The Vulkan Object Hierarchy

graph TD
    App["Your Application"]
    Instance["VkInstance\nConnection to Vulkan runtime"]
    PhysDev["VkPhysicalDevice\nGPU hardware — read capabilities"]
    LogDev["VkDevice\nLogical device — do actual work"]
    Queue["VkQueue\nSubmit command buffers to GPU"]
    CmdPool["VkCommandPool\nAllocate command buffers"]
    CmdBuf["VkCommandBuffer\nRecord draw/compute commands"]
    SwapChain["VkSwapchainKHR\nPresent frames to screen"]
    RenderPass["VkRenderPass\nDefine framebuffer attachments"]
    Pipeline["VkPipeline\nShaders + all fixed-function state"]
    Buffer["VkBuffer\nVertex, index, uniform data"]
    Image["VkImage\nTextures, render targets"]
    Memory["VkDeviceMemory\nGPU memory allocation"]

    App --> Instance --> PhysDev --> LogDev
    LogDev --> Queue
    LogDev --> CmdPool --> CmdBuf
    LogDev --> SwapChain
    LogDev --> RenderPass --> Pipeline
    LogDev --> Buffer --> Memory
    LogDev --> Image --> Memory
    CmdBuf --> Queue

Key Concept: Everything is Explicit

  • No hidden state like OpenGL’s glBind... functions
  • Objects are created once (expensive), used many times (cheap)
  • Lifetime and dependencies are clear and explicit

🟠 Chapter 6 — Vulkan from Zero: Step by Step

Step 1: Instance — Connect to Vulkan

// Tell Vulkan about your application
VkApplicationInfo appInfo{};
appInfo.sType              = VK_STRUCTURE_TYPE_APPLICATION_INFO;
appInfo.pApplicationName   = "My Game";
appInfo.applicationVersion = VK_MAKE_VERSION(1, 0, 0);
appInfo.apiVersion         = VK_API_VERSION_1_3;  // Vulkan 1.3
 
VkInstanceCreateInfo instanceInfo{};
instanceInfo.sType            = VK_STRUCTURE_TYPE_INSTANCE_CREATE_INFO;
instanceInfo.pApplicationInfo = &appInfo;
 
// Enable validation layers (ONLY in debug builds!)
// Validation layers catch your mistakes and print helpful errors
const char* validationLayers[] = {"VK_LAYER_KHRONOS_validation"};
instanceInfo.enabledLayerCount   = 1;
instanceInfo.ppEnabledLayerNames = validationLayers;
 
// Enable extensions needed for windowed rendering
const char* extensions[] = {"VK_KHR_surface", "VK_KHR_win32_surface"};
instanceInfo.enabledExtensionCount   = 2;
instanceInfo.ppEnabledExtensionNames = extensions;
 
VkInstance instance;
VkResult result = vkCreateInstance(&instanceInfo, nullptr, &instance);
// ALWAYS check result == VK_SUCCESS in real code!

▶ [EXCERPTED RECORDS]:
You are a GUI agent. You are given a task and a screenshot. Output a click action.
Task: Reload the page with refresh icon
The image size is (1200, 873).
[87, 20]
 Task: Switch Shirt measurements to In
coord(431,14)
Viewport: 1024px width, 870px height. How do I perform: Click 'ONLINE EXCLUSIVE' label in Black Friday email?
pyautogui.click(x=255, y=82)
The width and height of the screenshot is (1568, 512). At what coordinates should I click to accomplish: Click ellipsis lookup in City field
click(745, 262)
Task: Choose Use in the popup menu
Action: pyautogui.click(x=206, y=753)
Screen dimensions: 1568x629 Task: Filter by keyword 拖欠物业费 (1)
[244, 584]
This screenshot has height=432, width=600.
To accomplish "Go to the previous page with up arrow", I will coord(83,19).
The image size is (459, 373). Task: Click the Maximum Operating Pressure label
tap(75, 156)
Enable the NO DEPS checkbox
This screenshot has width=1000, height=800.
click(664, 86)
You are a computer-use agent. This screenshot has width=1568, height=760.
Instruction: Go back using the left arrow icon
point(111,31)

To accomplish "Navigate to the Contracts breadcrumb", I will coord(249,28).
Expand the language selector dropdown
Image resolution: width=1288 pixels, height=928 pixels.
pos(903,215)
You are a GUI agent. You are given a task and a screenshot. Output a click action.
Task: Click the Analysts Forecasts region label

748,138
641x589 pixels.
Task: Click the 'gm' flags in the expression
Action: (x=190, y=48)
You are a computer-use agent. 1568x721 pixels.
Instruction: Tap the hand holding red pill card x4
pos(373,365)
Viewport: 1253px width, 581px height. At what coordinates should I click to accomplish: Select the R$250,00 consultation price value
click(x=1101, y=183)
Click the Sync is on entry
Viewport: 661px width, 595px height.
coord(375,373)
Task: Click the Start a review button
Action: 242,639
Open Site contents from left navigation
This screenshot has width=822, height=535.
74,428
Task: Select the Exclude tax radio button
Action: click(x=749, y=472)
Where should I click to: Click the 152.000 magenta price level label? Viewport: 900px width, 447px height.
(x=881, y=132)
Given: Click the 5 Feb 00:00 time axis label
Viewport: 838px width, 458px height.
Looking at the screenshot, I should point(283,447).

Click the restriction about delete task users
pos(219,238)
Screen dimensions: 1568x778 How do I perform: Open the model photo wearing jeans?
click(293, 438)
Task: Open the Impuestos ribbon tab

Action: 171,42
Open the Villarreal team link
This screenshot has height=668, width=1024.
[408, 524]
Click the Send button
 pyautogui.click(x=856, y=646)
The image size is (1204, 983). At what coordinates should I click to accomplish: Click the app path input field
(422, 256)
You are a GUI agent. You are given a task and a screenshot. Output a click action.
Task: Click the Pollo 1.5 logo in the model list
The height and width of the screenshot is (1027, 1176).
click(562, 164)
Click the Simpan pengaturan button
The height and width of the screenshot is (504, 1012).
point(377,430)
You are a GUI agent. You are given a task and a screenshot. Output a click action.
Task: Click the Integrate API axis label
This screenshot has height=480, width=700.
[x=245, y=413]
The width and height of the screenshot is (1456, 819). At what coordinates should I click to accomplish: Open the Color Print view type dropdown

▶ [TASK SET]:
A. Update the Vulkan excerpt by giving everything from "Key Concept: Everything" down to "many times (cheap)" again, with "expensive" replaced by "costly".
B. Lay out everything from the start of the entries down to the line that contains "pyautogui.click(x=255, y=82)", including that line, as a Markdown table with columns Number and Entry line. Give one row per line and leave out blank lines.

▶ [THE REPLIES]:
A.
Key Concept: Everything is Explicit

  • No hidden state like OpenGL’s glBind... functions
  • Objects are created once (costly), used many times (cheap)

B.
| Number | Entry line |
|---|---|
| 1 | You are a GUI agent. You are given a task and a screenshot. Output a click action. |
| 2 | Task: Reload the page with refresh icon |
| 3 | The image size is (1200, 873). |
| 4 | [87, 20] |
| 5 |  Task: Switch Shirt measurements to In |
| 6 | coord(431,14) |
| 7 | Viewport: 1024px width, 870px height. How do I perform: Click 'ONLINE EXCLUSIVE' label in Black Friday email? |
| 8 | pyautogui.click(x=255, y=82) |